Dla pacjentów z wielokrotnymi nawrotami dostępne są różne opcje terapeutyczne, w tym wankomycyna w schemacie stopniowo zmniejszanych dawek, wankomycyna w połączeniu z rifaksyminą, oraz przeszczep mikroflory kałowej7. Wybór odpowiedniej strategii leczenia powinien uwzględniać historię choroby pacjenta, tolerancję wcześniejszych terapii oraz dostępność poszczególnych opcji leczniczych.
Przeszczep mikroflory kałowej (FMT)
Przeszczep mikroflory kałowej jest innowacyjną metodą leczenia, która polega na wprowadzeniu bakterii z kału zdrowego dawcy do przewodu pokarmowego pacjenta w celu odbudowy naturalnej mikroflory jelitowej8. FMT jest rozważany po leczeniu drugiego nawrotu zakażenia C. difficile.
Badania wykazują bardzo wysoką skuteczność FMT w zapobieganiu nawrotom zakażenia C. difficile – do 95% przypadków8. W listopadzie 2022 roku FDA zatwierdziła pierwszy produkt zawierający mikroflorę do podawania doodbytniczego (Rebyota), a w kwietniu 2023 roku drugi produkt do podawania doustnego (Vowst). Badanie ECOSPOR III wykazało zmniejszenie częstości nawrotów z 40% do 12% przy stosowaniu doustnego preparatu mikroflory.
Monitorowanie leczenia i ocena odpowiedzi
Podczas leczenia zakażenia C. difficile konieczne jest regularne monitorowanie stanu klinicznego pacjenta2. Ważne jest, aby przyjmować każdą dawkę antybiotyku punktualnie i dokończyć pełny kurs leczenia trwający zazwyczaj 10-14 dni. Przedwczesne przerwanie terapii może prowadzić do nawrotu zakażenia.
Objawy mogą powrócić w ciągu kilku dni lub tygodni po zakończeniu leczenia9. W takich przypadkach konieczne jest wdrożenie kolejnego cyklu terapii. Pacjenci powinni być poinformowani o możliwości nawrotów i konieczności natychmiastnego zgłaszania się do lekarza w przypadku powrotu objawów biegunkowych.

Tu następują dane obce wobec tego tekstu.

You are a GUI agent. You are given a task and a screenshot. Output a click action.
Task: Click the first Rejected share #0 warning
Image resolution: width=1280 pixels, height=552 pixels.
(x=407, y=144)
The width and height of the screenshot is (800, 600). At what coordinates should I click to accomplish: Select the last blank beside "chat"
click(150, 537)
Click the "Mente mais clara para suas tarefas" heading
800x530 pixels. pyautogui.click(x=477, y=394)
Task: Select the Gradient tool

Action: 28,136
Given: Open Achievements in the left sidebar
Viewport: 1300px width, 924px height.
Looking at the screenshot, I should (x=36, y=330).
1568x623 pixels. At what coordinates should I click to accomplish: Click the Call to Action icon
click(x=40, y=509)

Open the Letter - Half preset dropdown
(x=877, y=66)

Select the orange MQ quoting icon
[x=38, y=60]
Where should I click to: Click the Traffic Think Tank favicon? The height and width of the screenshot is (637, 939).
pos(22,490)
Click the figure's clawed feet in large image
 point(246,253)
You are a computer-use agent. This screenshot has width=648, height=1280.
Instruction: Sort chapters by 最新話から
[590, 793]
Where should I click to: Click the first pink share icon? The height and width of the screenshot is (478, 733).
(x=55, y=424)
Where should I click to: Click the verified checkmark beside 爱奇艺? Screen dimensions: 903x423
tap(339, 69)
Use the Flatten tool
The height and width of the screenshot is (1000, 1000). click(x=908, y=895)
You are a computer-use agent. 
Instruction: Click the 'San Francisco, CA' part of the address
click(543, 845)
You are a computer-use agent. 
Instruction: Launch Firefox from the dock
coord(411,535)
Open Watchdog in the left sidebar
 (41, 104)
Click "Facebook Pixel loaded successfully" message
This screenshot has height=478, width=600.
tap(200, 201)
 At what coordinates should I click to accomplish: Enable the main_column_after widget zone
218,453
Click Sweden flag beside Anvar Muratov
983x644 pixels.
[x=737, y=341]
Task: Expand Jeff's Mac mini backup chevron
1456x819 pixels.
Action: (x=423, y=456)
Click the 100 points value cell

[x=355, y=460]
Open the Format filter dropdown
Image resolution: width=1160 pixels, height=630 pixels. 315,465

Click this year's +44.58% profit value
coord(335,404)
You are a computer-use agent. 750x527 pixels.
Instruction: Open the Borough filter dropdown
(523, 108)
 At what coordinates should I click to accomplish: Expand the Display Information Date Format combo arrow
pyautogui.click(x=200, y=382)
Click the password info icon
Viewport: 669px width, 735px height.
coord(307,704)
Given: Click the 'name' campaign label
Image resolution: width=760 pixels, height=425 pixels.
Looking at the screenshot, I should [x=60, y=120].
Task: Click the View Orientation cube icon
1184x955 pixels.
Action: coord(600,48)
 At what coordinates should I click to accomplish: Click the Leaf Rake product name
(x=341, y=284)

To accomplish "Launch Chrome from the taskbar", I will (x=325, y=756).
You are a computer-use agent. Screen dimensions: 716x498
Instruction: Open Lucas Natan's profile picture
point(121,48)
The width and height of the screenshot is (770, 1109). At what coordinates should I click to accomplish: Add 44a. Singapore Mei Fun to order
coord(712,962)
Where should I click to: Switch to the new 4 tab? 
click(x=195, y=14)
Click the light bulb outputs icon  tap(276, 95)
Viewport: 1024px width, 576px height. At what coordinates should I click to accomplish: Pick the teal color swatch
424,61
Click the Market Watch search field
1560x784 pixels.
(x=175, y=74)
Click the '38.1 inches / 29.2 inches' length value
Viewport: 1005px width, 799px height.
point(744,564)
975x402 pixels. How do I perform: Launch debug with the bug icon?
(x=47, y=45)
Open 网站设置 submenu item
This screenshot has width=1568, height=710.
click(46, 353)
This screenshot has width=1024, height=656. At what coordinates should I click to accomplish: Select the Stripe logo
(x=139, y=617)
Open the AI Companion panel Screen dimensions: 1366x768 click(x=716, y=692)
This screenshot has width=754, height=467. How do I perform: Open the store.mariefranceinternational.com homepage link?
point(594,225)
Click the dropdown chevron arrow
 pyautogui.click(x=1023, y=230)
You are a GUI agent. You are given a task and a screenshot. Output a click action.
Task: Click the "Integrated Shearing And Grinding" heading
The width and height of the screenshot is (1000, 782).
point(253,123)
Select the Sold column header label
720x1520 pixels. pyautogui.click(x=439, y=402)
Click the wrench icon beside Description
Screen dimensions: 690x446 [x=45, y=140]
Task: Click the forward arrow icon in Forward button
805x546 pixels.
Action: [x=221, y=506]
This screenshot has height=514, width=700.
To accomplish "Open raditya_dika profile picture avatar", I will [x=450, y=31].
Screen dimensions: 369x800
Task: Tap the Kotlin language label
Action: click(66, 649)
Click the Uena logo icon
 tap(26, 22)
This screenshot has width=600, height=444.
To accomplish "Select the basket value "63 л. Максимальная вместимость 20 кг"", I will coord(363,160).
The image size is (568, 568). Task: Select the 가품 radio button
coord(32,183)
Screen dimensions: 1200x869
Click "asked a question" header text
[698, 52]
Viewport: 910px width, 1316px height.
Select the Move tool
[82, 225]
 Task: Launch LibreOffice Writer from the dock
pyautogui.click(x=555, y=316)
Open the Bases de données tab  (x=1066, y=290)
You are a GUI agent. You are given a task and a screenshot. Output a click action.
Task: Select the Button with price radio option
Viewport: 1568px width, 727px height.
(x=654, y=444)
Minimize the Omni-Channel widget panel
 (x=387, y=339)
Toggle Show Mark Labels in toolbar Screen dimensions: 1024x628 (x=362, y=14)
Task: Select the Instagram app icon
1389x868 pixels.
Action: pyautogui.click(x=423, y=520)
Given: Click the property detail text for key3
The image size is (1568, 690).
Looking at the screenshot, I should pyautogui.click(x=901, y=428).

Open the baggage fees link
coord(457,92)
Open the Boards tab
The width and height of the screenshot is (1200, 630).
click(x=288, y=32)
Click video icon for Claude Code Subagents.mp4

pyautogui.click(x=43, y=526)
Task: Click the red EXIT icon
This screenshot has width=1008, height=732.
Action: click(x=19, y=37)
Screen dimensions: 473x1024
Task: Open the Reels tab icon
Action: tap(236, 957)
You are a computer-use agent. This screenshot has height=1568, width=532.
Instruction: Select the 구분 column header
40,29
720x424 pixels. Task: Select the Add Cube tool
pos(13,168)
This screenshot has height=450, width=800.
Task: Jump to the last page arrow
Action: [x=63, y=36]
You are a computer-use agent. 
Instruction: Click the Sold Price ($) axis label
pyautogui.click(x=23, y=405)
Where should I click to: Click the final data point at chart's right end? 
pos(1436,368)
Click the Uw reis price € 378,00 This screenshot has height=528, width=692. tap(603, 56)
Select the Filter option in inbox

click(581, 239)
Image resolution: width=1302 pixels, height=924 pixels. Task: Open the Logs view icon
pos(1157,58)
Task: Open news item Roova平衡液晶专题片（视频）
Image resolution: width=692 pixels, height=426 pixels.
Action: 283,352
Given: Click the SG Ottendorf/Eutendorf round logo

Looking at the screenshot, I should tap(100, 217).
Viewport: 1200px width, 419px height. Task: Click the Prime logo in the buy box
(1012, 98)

Wsparcie farmakologiczne i niefarmakologiczne
Oprócz specyficznej antybiotykoterapii, istotnym elementem leczenia jest odpowiednie wsparcie płynowe i elektrolitowe10. W przypadkach ciężkich może być konieczne podawanie płynów dożylnie oraz monitorowanie parametrów biochemicznych. Niektórzy pacjenci mogą wymagać żywienia pozajelitowego, jeśli nie są w stanie tolerować pokarmów doustnie.
Probiotyki nie są rutynowo zalecane w leczeniu aktywnego zakażenia C. difficile ze względu na ograniczone dane dotyczące ich korzyści oraz potencjalne ryzyko posocznic11. Jednak w przypadkach nawrotowych mogą być rozważane jako terapia uzupełniająca po zakończeniu kursu antybiotykoterapii.